The trouble with Buchanan's vision is the blind spots. Buchanan's account makes it seem as if unpatriotic fat cats are the only ones who benefit from trade. He remains silent about the millions of workers who are employed in export-related industries, and whose livelihood would necessarily be threatened by a policy of economic nationalism. He is also silent about technological change, which is a much greater source of job churning and dislocation than trade. It is not clear what Buchanan's blueprint has to offer, say, the 37-year old high-school graduate who is unable to find a job paying more than the minimum wage after the video store that he used to manage closes. In practice this kind of job loss -- due to shifts in consumer demands or in technology -- overwhelms any that might be associated with import competition. For the bulk of displaced workers, there is very little to soften the blow in Buchanan's "humane economy" with its high tariffs but otherwise no government role in providing safety nets and educational opportunities.

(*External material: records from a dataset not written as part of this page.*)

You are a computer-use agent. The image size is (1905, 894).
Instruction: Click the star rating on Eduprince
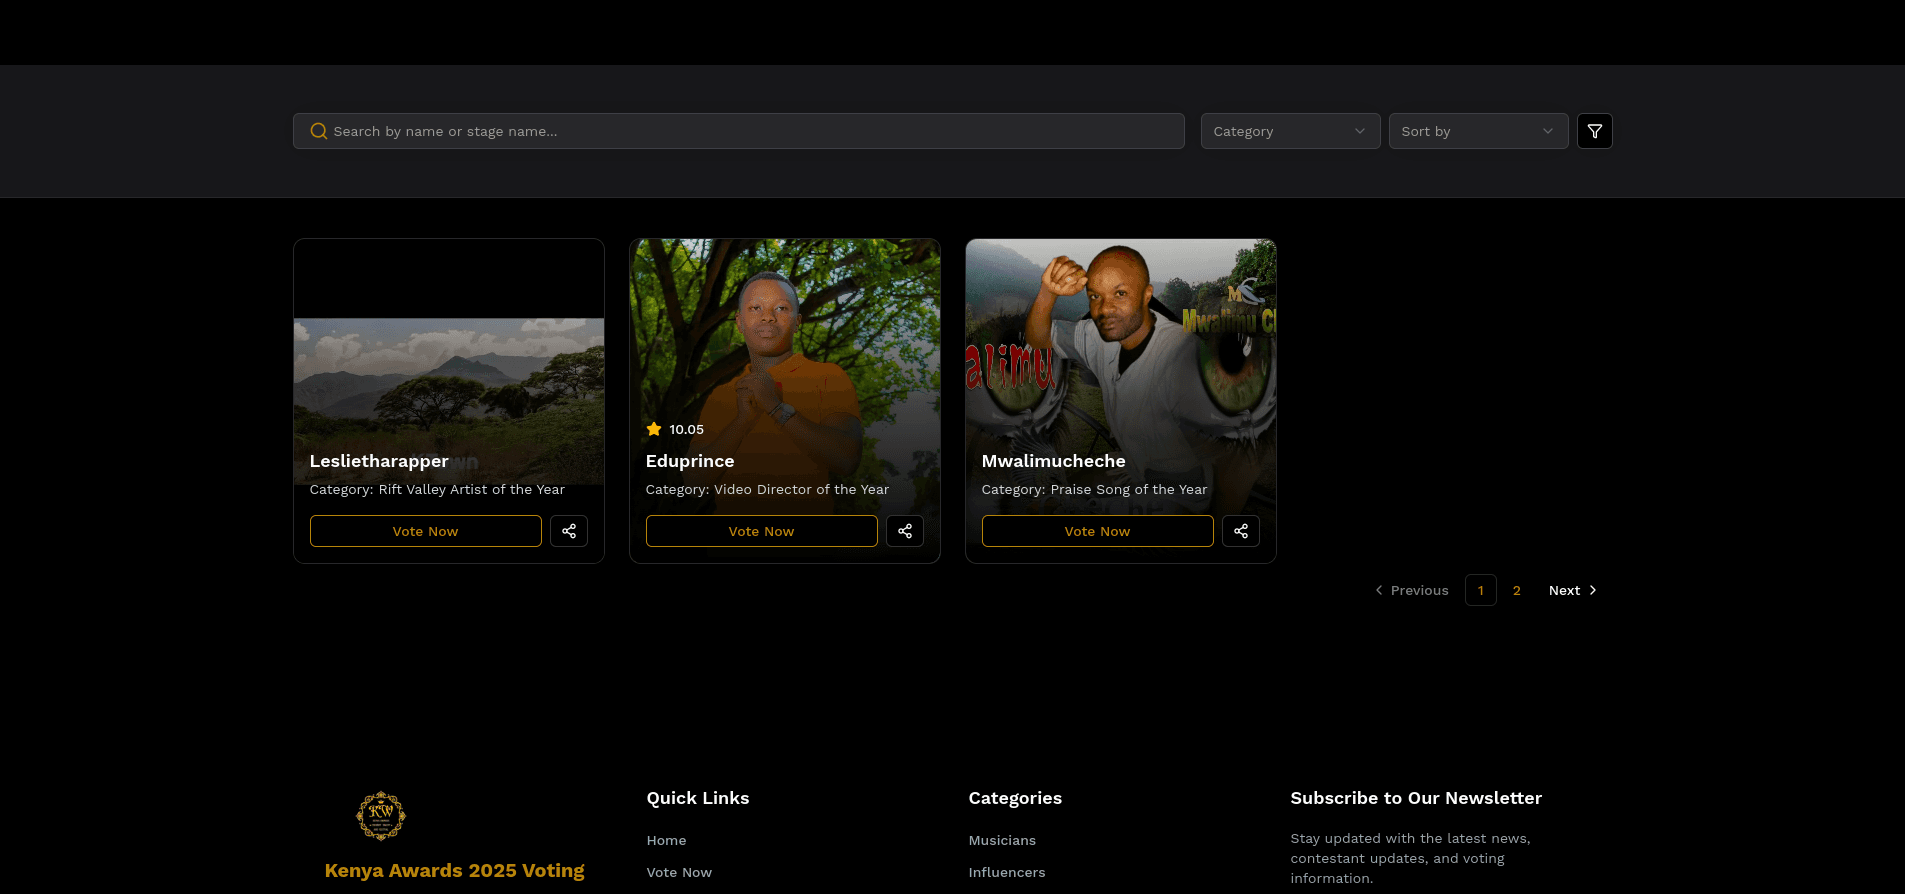(654, 429)
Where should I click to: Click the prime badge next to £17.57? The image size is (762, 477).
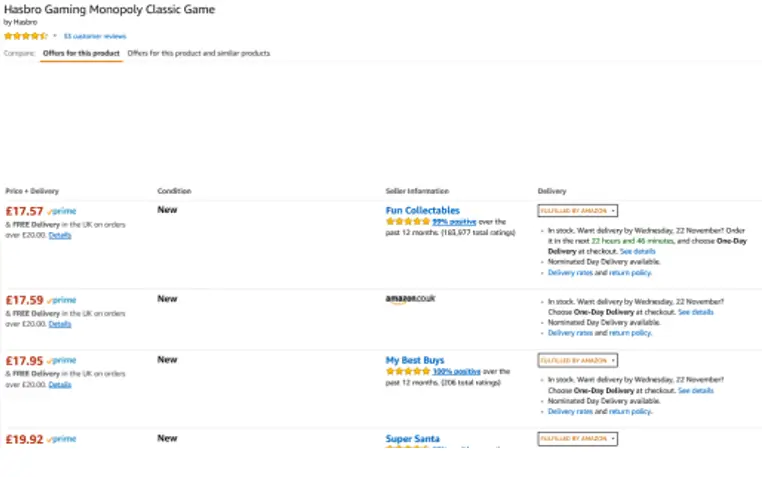[x=62, y=211]
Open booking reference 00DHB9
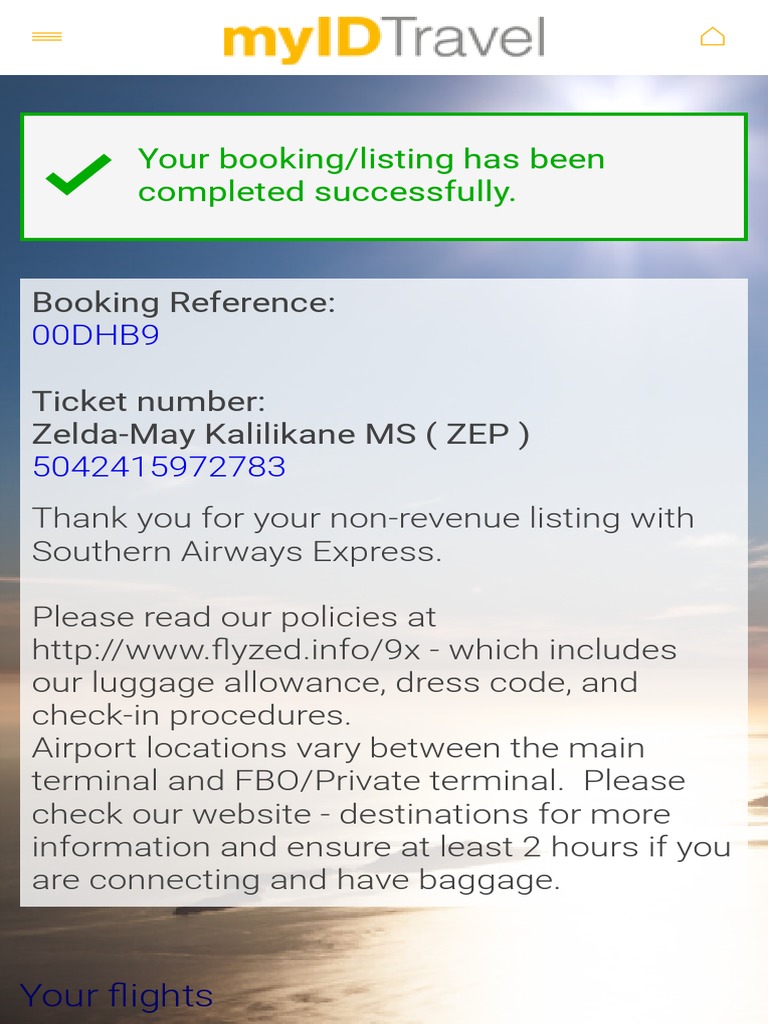 coord(96,335)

The example of the video store manager is taken from the book by Bob Davis and David Wessel, Prosperity. Davis and Wessel are two Wall Street Journal reporters who think Buchanan and the other prophets of doom have got it exactly backward. They believe that we are about to enter a period of prosperity that will boost the nation's productivity and raise the incomes of the middle class.
Why the optimism? First, the revolution in information technology will finally show up in the productivity numbers. Second, community colleges will provide less-skilled workers with the education and training needed to work with the new technologies. And third, globalization -- far from squeezing the middle class a la Buchanan -- will open up new employment opportunities and raise the wages of U.S. workers. Technology, education, and globalization will combine to open a new golden era for the American economy.
On the face of it, Davis and Wessel's consummate optimism is easy to ridicule, but if you can get beyond the first few pages, you'll find yourself less of a skeptic by the end of the book. The two authors have done their homework. Their claims are based on a close reading of the economics literature and are buttressed by extensive interviewing. The idea that computers will soon give rise to a much-delayed productivity boom, for example, draws on Stanford economic historian Paul David's analogy with the gradual introduction of electricity in the nation's factories during the early part of the century. It is also nicely illustrated by the story of Maytag Corp.'s early years in Newton, Iowa, based on interviews with several surviving Maytag employees. The claims on education and globalization are also developed convincingly, combining insights from the academic literature with anecdotes from the lives of real people.